● **What you have to do**
Your task is to copy each line in the listing that includes the word "mode".

● **Raw data**
▬▬▬▬▬▬▬▬▬▬

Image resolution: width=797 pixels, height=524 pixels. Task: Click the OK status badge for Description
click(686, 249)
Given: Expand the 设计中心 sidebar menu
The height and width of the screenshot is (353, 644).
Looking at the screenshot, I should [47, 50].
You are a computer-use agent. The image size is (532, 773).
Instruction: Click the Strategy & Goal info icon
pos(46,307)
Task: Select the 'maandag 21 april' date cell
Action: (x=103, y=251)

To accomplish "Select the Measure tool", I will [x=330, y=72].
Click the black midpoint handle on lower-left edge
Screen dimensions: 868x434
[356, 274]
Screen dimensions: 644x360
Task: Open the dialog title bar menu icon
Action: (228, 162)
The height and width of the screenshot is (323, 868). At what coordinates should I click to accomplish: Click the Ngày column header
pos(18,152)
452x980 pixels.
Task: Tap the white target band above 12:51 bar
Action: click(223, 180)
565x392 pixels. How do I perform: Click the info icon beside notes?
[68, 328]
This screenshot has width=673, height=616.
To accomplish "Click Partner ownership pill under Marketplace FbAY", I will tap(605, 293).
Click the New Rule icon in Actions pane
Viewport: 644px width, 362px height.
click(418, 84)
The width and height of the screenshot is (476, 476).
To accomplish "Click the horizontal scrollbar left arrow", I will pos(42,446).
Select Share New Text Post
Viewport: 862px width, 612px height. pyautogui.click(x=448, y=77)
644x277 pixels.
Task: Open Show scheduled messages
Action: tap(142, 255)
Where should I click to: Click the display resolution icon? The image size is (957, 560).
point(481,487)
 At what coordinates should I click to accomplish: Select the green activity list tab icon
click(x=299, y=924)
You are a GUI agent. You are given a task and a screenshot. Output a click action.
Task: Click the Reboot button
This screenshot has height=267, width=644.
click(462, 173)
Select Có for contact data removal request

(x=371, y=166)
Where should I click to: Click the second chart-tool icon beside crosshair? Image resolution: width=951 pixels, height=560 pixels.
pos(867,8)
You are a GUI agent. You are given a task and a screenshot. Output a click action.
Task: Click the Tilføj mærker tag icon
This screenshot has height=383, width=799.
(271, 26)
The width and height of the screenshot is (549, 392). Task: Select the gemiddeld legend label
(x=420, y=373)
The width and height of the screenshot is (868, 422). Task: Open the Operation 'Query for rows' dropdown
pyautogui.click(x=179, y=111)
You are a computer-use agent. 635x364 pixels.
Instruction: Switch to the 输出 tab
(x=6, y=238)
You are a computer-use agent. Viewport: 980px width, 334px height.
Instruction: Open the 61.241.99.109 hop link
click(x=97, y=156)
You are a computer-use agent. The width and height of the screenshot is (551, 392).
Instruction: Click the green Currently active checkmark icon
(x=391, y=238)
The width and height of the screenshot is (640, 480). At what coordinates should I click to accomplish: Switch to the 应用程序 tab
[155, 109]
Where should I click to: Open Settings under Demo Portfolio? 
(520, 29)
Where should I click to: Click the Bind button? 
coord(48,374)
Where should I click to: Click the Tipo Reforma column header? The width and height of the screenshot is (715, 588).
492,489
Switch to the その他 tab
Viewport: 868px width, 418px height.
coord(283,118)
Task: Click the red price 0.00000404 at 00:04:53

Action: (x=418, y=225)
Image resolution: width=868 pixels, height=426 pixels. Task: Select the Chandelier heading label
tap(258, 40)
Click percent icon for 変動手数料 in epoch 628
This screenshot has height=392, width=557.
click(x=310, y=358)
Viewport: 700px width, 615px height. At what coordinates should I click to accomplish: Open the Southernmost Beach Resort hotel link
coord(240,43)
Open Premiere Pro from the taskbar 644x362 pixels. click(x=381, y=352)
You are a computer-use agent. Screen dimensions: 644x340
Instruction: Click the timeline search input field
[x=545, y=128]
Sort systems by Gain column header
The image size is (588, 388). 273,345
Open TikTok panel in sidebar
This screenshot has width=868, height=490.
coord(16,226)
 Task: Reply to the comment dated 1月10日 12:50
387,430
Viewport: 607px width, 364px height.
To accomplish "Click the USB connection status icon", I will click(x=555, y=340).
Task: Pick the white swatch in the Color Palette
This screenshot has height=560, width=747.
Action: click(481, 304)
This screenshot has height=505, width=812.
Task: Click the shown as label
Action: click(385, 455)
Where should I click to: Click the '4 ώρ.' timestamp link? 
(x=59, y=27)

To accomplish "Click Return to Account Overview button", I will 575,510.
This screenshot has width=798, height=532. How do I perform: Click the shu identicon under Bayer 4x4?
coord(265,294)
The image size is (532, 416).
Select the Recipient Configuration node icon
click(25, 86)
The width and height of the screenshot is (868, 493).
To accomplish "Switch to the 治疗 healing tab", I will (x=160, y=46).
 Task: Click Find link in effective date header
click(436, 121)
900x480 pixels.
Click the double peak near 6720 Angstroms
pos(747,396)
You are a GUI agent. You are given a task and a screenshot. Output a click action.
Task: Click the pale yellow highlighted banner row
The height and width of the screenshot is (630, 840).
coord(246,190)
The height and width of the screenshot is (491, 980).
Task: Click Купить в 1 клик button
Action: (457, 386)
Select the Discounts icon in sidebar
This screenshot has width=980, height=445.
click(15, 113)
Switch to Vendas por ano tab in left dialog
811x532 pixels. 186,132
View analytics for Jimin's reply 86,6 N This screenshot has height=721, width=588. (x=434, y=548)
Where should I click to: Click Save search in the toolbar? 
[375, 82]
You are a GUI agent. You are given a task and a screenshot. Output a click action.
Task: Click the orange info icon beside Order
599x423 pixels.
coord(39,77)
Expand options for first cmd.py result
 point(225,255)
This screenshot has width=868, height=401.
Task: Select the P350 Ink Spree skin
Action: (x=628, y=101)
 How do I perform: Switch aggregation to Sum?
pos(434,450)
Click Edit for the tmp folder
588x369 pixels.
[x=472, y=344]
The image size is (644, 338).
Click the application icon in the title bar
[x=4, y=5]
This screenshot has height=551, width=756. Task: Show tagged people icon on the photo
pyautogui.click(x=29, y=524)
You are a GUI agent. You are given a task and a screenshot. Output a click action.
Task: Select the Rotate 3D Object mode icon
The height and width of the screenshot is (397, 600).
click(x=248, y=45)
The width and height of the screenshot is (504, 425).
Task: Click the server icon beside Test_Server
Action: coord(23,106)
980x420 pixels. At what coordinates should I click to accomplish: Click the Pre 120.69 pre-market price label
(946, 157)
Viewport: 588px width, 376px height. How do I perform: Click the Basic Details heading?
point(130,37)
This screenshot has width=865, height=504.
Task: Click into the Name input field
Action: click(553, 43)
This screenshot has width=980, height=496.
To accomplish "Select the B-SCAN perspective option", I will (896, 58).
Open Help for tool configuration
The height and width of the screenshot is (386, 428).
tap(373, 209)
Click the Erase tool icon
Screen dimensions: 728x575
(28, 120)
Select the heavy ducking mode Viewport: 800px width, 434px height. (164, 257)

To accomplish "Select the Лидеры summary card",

▬▬▬▬▬▬▬▬▬▬

● **Response to this task**
Task: Select the Rotate 3D Object mode icon
Select the heavy ducking mode Viewport: 800px width, 434px height. (164, 257)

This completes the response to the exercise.